A bridge between medicine and art

Dartmouth College Office of Public Affairs • Press Release
Posted 05/30/06 • Susan Knapp (603) 646-3661

Observe. Analyze. Interpret. Decide. Explain. These were the general directions given to Dartmouth Medical School students on a recent trip to Dartmouth's Hood Museum of Art. The visit was part of a pilot program that promotes the power of observation in making diagnoses.

DMS students
Kara Detwiller and Christopher Jordan, both students at Dartmouth Medical School, examine Shotgun Hospitality, a painting by Frederic Remington in the Sack Gallery at Dartmouth's Hood Museum of Art. (Photo by Joseph Mehling '69)

"I had heard of programs at other medical schools that used art interaction to aid in patient interaction," said Joe O'Donnell, the senior advising dean at Dartmouth Medical School and a member of the DMS class of 1971. "I thought that we could duplicate that program here, and put our Dartmouth stamp on it."

He connected with Stephen Plume, an artist and a DMS professor of surgery, and they reached out to the Hood's Director, Brian Kennedy. Soon they began working with Vivian Ladd and Lesley Wellman, both in the education department at the museum, to develop a program that would cultivate the simple, yet often nuanced, ability to notice things, whether it be in a painting or in a patient. During the month of May, they implemented two pilot workshops at the museum that sparked some thoughtful comments from participants.

One student said, "I learned to be mindful when I am making assumptions, interpretations, or just observations. I also learned how different my perspective may be depending on my external knowledge or ignorance of a particular work of art."

Wellman welcomed the opportunity to reach out to a community of students who might not otherwise walk across town to visit the Hood.
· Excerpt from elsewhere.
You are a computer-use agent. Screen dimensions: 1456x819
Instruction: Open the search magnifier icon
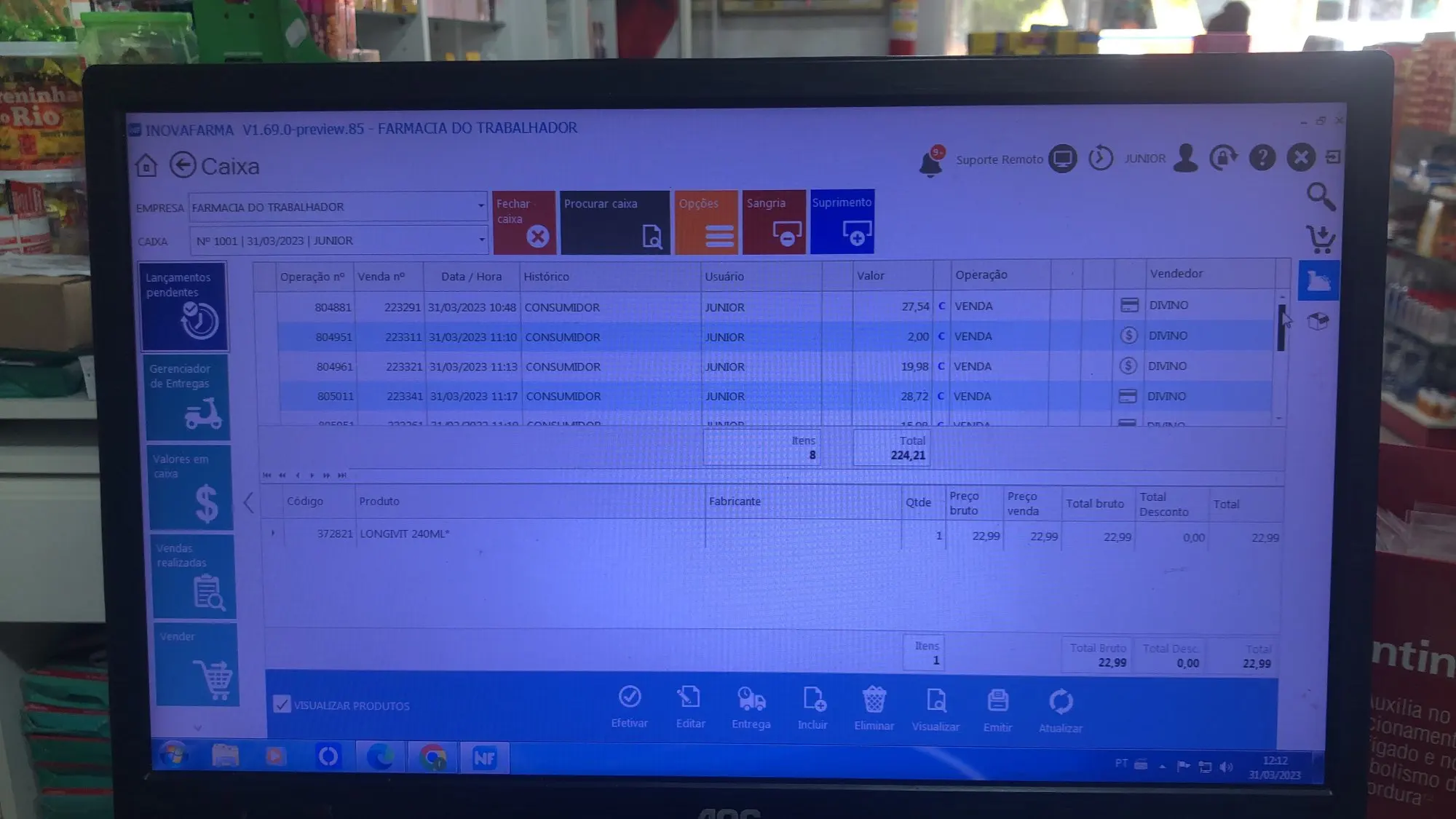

"This is a creative program to help the participants look and think critically, and also communicate effectively," said Wellman. "Once they've carefully looked over a painting, the students have to report back to the group about what they saw. After a painting has been thoroughly described, the students discussed an interpretation, or diagnosis, of what it is about. It was a revealing exercise."

"What a wonderful group," Ladd said after working with the DMS students. "There is no way they are going to go on to become cold and distant doctors."

DMS and the Hood will work to refine this program and offer it again to incoming students this fall. O'Donnell hopes it will soon become a permanent offering.